- **WHAT YOU SHOULD DO**
Give a count of the lines below that have the string "target" in them, with no other words.

[Saved entries]
★ ★ ★ ★ ★

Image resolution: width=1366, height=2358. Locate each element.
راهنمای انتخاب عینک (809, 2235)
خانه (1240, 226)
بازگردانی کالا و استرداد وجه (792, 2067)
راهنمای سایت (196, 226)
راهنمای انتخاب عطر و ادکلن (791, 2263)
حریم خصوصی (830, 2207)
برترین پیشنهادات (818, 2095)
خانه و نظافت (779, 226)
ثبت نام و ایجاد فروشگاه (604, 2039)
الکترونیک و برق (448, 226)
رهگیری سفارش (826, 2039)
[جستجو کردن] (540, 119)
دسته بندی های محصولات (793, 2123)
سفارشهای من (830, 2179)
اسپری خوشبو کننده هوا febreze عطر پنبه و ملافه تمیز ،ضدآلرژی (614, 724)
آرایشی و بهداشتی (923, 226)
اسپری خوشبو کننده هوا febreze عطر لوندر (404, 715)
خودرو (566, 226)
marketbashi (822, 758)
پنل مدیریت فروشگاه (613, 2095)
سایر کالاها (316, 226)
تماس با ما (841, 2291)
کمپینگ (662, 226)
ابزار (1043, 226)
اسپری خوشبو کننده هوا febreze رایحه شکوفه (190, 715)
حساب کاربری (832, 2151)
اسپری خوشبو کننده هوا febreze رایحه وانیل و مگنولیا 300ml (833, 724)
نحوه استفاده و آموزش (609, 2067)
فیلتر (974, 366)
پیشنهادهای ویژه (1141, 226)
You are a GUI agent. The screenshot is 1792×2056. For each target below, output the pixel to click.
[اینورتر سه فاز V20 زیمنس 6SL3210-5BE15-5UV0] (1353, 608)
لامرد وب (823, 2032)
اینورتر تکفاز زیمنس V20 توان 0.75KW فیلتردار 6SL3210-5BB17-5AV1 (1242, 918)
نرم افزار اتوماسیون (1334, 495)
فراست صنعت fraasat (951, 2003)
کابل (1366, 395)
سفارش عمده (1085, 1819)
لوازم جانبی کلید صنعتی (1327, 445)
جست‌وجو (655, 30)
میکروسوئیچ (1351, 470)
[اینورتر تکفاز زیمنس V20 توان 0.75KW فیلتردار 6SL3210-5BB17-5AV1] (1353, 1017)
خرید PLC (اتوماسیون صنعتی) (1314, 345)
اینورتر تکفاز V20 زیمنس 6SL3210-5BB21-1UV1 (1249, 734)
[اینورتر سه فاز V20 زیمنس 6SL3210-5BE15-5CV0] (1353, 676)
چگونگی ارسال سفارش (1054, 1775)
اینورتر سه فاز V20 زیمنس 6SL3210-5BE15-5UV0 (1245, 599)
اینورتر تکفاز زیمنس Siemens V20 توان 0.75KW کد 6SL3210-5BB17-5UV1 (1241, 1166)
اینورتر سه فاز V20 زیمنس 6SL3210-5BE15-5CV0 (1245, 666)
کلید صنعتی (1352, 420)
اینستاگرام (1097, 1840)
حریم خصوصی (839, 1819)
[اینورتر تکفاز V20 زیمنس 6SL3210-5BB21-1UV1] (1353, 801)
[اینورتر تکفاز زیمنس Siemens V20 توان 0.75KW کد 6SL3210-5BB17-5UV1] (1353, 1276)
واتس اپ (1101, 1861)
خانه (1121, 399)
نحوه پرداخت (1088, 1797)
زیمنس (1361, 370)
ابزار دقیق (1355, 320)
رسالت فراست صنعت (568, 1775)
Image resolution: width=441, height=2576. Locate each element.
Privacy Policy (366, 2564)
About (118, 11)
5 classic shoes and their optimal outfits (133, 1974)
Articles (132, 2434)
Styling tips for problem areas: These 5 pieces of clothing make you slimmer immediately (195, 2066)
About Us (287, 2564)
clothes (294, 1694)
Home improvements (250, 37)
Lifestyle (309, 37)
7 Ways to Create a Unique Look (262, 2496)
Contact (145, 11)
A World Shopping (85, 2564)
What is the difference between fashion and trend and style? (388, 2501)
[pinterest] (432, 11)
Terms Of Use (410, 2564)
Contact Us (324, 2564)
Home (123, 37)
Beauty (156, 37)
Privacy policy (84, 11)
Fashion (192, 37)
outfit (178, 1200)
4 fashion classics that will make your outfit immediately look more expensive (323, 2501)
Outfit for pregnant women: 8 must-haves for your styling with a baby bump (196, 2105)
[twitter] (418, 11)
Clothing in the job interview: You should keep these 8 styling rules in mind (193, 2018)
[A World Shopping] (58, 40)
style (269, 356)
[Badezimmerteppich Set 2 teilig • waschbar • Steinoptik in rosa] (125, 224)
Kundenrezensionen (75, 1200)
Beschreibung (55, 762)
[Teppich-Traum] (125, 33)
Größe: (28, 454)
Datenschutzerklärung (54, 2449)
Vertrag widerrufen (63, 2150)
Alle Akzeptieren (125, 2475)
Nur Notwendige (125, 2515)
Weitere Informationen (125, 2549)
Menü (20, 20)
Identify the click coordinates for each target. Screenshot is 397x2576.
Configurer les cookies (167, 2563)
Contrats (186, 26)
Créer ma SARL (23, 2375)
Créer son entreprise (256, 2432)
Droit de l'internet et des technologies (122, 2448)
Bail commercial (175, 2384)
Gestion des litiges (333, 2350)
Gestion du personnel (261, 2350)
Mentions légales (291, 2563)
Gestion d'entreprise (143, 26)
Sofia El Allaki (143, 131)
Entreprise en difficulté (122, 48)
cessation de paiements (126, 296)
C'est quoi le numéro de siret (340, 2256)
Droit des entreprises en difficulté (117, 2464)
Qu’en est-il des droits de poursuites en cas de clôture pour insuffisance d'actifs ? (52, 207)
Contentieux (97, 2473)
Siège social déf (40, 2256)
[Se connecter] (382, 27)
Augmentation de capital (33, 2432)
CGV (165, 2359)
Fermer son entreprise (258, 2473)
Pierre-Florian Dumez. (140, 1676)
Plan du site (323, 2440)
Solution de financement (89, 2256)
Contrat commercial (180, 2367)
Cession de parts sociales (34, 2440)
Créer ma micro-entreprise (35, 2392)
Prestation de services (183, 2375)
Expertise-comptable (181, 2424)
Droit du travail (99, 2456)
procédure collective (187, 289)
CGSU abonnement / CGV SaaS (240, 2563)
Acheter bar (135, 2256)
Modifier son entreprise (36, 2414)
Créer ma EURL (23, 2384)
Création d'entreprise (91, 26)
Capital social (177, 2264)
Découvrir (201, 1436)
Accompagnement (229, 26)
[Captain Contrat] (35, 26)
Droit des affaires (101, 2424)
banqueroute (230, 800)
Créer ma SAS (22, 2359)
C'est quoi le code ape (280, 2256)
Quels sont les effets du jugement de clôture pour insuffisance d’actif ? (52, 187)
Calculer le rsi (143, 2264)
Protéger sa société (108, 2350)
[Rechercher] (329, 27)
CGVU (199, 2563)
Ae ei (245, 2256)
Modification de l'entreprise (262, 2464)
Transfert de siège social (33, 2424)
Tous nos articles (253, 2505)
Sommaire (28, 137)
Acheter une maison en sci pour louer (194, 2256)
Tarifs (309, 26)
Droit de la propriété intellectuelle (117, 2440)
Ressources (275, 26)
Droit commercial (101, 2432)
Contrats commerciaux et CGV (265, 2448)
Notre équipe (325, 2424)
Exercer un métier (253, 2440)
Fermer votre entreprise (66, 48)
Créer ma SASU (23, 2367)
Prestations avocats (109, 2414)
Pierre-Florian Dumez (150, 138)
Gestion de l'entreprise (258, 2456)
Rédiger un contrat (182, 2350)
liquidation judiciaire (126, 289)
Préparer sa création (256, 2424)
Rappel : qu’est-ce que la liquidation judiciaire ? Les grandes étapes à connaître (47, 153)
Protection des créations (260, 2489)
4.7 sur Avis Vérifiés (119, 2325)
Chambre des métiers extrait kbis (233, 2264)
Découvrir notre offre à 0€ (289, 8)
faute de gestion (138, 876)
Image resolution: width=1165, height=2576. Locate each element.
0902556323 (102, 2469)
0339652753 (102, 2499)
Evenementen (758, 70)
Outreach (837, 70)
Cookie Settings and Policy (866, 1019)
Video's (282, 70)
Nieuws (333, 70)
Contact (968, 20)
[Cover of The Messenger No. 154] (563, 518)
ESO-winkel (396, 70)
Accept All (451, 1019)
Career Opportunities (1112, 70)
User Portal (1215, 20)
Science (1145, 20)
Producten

★ ★ ★ ★ ★

- **REPLY TO THE EXERCISE**
2